— Written by Carlos Estrada

Step 1: Collecting Gametes

Left: Male L. pictus expelling sperm. Right: Female L. pictus dispensing eggs

To begin raising urchin larvae, we first have to “convince” the parents to reproduce. But instead of dimming the lights and lighting a few candles in hopes that the urchins will hit it off, we take matters into our own hands. We start by injecting 1-2mL of KCl around the mouth of the urchin, which causes them to stiffen and release their gametes. Since male and female urchins are morphologically similar, their gametes become their only differentiator. If sperm begins to flow out, the urchin is obviously male and is placed on ice to keep cool. If eggs begin to ooze, the urchin is female and is left inverted on an overfilled 50mL conical tube, where the eggs will begin to drizzle down and gather at the bottom. This process is repeated with as many urchins needed to gather one male and at least five females.

Step 2: Fertilization

Before mixing the sperm with eggs, we make sure that the sperm is healthy by checking for motility. Once motility is confirmed, we move onto the eggs by homogenizing them and check for a coefficient of variation under 10%. Doing this allows us to have a rough estimate of how many eggs we’ve collected from each female and helps calculate the volume needed to have an equal amount of eggs between all females. Next, we test fertilization using a dilute amount of sperm and eggs, looking for a >95% fertilization rate. If successful, we fertilize the entire batch and transfer the fertilized eggs into our rearing buckets at either 15°C or 20°C.

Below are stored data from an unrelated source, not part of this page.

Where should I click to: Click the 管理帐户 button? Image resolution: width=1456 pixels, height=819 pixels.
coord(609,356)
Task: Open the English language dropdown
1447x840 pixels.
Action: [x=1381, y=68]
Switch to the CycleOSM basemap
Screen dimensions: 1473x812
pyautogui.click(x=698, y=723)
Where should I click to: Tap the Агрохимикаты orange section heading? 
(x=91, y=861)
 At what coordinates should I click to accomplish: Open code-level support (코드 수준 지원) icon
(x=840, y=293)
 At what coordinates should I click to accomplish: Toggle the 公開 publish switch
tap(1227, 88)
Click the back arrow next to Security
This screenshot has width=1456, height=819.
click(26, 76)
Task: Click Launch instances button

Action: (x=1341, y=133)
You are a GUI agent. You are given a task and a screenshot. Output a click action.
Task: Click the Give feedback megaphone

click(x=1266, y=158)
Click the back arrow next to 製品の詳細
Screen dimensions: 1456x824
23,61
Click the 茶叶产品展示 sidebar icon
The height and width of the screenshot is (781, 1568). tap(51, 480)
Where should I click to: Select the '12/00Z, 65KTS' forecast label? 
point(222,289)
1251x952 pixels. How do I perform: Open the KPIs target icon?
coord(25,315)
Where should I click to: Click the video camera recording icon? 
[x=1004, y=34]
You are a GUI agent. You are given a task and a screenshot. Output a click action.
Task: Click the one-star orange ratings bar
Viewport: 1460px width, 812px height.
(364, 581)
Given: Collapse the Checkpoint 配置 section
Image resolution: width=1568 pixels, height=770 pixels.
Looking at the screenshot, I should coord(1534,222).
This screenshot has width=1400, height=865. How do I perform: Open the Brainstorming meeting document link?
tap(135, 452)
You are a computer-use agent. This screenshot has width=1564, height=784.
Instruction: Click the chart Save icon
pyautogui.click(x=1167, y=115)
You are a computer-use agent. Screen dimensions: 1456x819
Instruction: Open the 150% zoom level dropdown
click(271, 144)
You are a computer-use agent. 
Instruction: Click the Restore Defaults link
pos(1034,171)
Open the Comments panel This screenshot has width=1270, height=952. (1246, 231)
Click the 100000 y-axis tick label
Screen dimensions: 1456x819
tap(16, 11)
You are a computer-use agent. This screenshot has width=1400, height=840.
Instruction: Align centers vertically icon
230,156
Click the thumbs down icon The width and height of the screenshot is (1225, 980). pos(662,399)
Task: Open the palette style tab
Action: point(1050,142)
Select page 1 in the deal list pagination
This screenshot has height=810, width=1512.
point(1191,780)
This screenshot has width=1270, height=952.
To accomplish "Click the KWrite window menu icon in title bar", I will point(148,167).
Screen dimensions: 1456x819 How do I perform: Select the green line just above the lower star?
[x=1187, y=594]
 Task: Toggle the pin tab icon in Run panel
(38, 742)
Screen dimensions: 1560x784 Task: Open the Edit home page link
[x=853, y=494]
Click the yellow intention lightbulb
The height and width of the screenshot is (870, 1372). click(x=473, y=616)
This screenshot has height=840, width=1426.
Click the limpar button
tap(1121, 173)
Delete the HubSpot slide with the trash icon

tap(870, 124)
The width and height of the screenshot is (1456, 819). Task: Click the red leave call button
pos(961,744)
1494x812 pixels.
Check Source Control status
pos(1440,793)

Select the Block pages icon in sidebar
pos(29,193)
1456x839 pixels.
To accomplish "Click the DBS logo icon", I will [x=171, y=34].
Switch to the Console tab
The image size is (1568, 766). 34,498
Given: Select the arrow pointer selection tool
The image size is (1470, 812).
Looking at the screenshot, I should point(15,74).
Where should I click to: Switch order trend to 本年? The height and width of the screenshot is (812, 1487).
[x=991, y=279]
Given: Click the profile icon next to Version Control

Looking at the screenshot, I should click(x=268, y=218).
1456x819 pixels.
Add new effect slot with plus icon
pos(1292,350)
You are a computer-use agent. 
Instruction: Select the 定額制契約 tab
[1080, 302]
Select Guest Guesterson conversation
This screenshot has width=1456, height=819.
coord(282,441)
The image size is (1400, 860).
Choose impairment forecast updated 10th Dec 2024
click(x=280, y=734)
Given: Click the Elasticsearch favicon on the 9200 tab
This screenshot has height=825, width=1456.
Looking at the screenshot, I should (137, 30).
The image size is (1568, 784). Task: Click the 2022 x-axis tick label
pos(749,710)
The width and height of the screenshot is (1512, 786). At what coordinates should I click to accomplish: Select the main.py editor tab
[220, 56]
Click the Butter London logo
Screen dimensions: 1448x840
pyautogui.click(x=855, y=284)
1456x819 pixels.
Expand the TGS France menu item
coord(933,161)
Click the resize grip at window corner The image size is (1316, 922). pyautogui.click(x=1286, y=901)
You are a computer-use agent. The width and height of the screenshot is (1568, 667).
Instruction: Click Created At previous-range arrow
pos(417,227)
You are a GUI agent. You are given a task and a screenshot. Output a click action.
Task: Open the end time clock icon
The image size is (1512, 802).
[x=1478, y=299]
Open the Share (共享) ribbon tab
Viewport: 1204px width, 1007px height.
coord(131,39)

Step 3: Developmental Timeline

Checking for the developmental stage is done by taking a small, concentrated sample from the bucket every 30mins-1hr, and placing them under the microscope. Urchin developmental stages are so variable from one another, that confirming the stage can be quite easy!

Step 4: Sampling

Sampling is done through a seemingly simple, yet complex, system involving buckets, mesh, beakers, and soft-line tubing. Once the larvae are siphoned into a collection beaker and then concentrated into a 15mL conical tube, which is homogenized for an egg count.

Step 5: Thermal Tolerance, Heat Shocking, and Morphometrics

Thermal tolerance trials are conducted by transferring larvae into a heat block with a gradient of temperatures that will help determine the temperature at which L. pictus is no longer able to function. The larvae are left in the heat block for an hour and subsequently checked for mortality. Heat shock trials will be done by placing larvae into four different temperatures, allowing for one-hour recovery, and then flash freezing for future extraction of the hsp70 heat shock protein. Morphometrics will be used to take pictures of the larvae to measure sizes and to determine whether increased temperatures influenced development. Once the trials are finished, down the drain they go!